Additional customers will be announcing TNETW1130-based products in the upcoming weeks. As a key contributor to the 802.11g task group, TI congratulates the IEEE for approving 802.11g, which will enable the next generation of Wi-Fi products capable of 54Mbps data rates and backwards compatibility to existing 802.11b devices.
"Now that the IEEE Standards Board has approved the 802.11g standard and the Wi-Fi Alliance is going to begin interoperability testing, we will start to see the full application potential and growth of the 802.11g market," said Allen Nogee, principal analyst with In-Stat/MDR. "TI is delivering their differentiated 802.11g solution at the perfect time to capitalize on the growth of 802.11g with customers and ODMs who can quickly take their solution to market."

TI's TNETW1130 provides superior performance and interoperability within mixed mode networks (802.11b and 802.11g) by leveraging TI's success with mixed-mode 802.11b/b+ networks. The TNETW1130 will also provide an 802.11g+ turbo mode for at least a 50 percent throughput improvement over other 802.11g solutions. TI has invested heavily in internal interoperability testing with other 802.11g products to ensure that TNETW1130-based devices will be interoperable and provide high-performance operation in any network with any vendor combination.

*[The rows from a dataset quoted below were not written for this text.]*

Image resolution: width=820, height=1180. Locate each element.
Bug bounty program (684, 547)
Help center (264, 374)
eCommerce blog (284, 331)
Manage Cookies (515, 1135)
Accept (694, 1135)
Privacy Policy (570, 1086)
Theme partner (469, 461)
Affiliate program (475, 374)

"It is great news for TI and the industry that the 802.11g standard has been approved. We have been working to deliver standards-based products to our customers and ODMs that will not require hardware or software upgrades to ensure interoperability, unlike solutions that were deployed based on earlier drafts of the 802.11g standard," said Marc Cetto, general manager of TI's Wireless Networking Business Unit. "Following our success with 802.11b+, the TNETW1130 delivers high performance in mixed-mode networks, improved reach, and an 802.11g+ mode, all of which have been well received by our customers and ODM partners."

The TNETW1130, announced in October of 2002, offers higher throughput at longer distances for 802.11b, 802.11b+ (22Mbps), 802.11g, 802.11a and now 802.11g+ networks leveraging TI's superior multi-path and receiver technology. The solution has been designed to support advanced security modes such as Wi-Fi Protected Access (WPA), Cisco Compatible Extensions and the current 802.11i draft standard. For increased time to market, TI provides OEMs and ODMs complete system reference designs, development tools and regional design support for the TNETW1130. (For more information see: http://www.ti.com/tnetw1130)

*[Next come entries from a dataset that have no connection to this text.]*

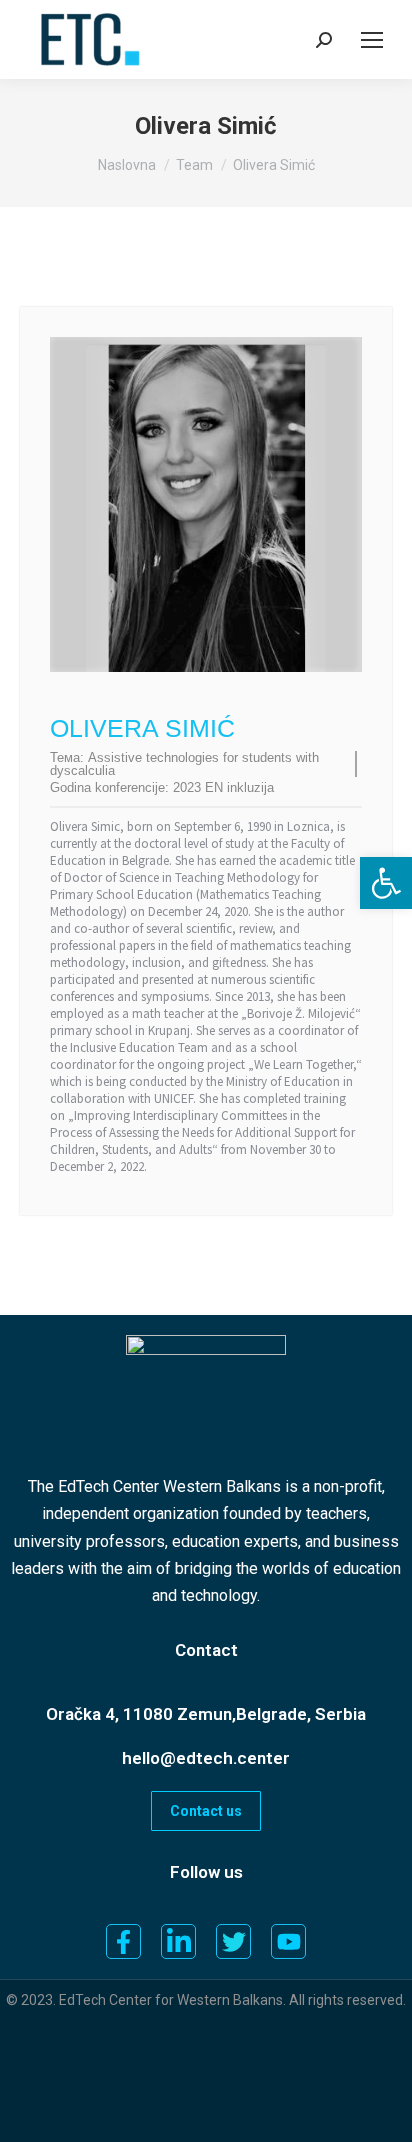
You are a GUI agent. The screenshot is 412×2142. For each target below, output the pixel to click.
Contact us (206, 1811)
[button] (386, 883)
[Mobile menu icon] (372, 40)
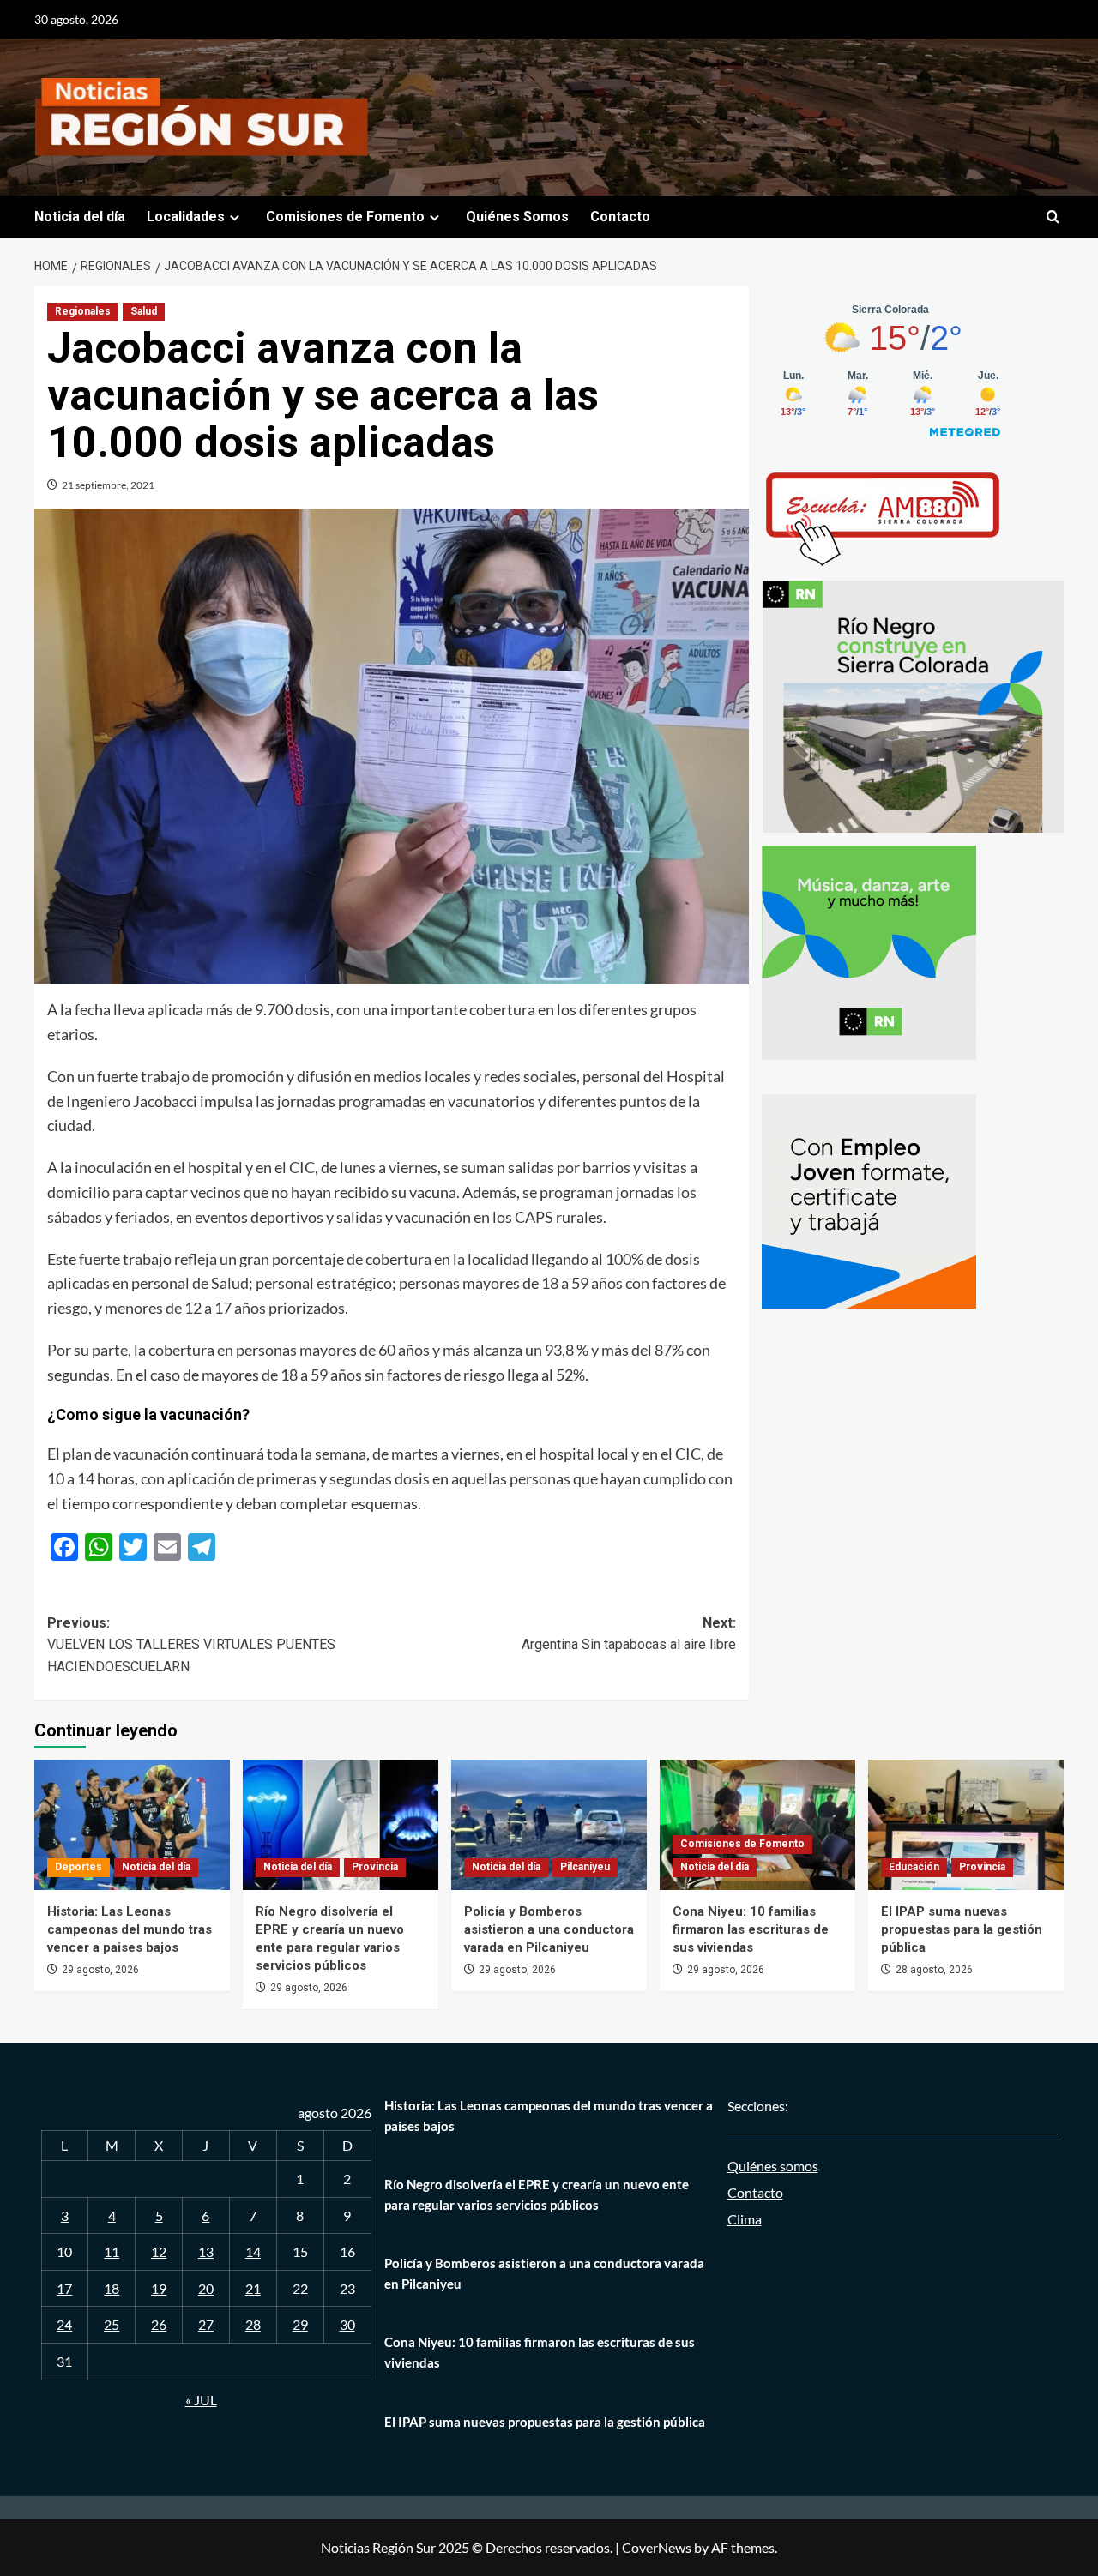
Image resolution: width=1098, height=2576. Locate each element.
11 (111, 2251)
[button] (1053, 217)
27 (206, 2324)
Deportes (78, 1867)
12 (158, 2251)
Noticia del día (79, 216)
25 (111, 2324)
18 (111, 2288)
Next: (628, 1634)
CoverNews (656, 2547)
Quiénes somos (772, 2166)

About Texas Instruments WLAN

Texas Instruments provides high-performance, low power 802.11 solutions for the growing Wi-Fi market by leveraging the company's history of innovation and leadership in wireless and broadband. TI has Wi-Fi CERTIFIED designs and offers extended reach and rate to customers who want to deliver best in class 802.11 products to market quickly. TI's WLAN business is part of TI's comprehensive portfolio of broadband solutions including cable modems, DSL, Voice over Internet Protocol (VoIP) gateways and carrier infrastructure. (See http://www.ti.com/wlan.)

About Texas Instruments

Texas Instruments Incorporated provides innovative DSP and analog technologies to meet our customers' real world signal processing requirements. In addition to Semiconductor, the company's businesses include Sensors & Controls, and Educational & Productivity Solutions. TI is headquartered in Dallas, Texas, and has manufacturing, design or sales operations in more than 25 countries.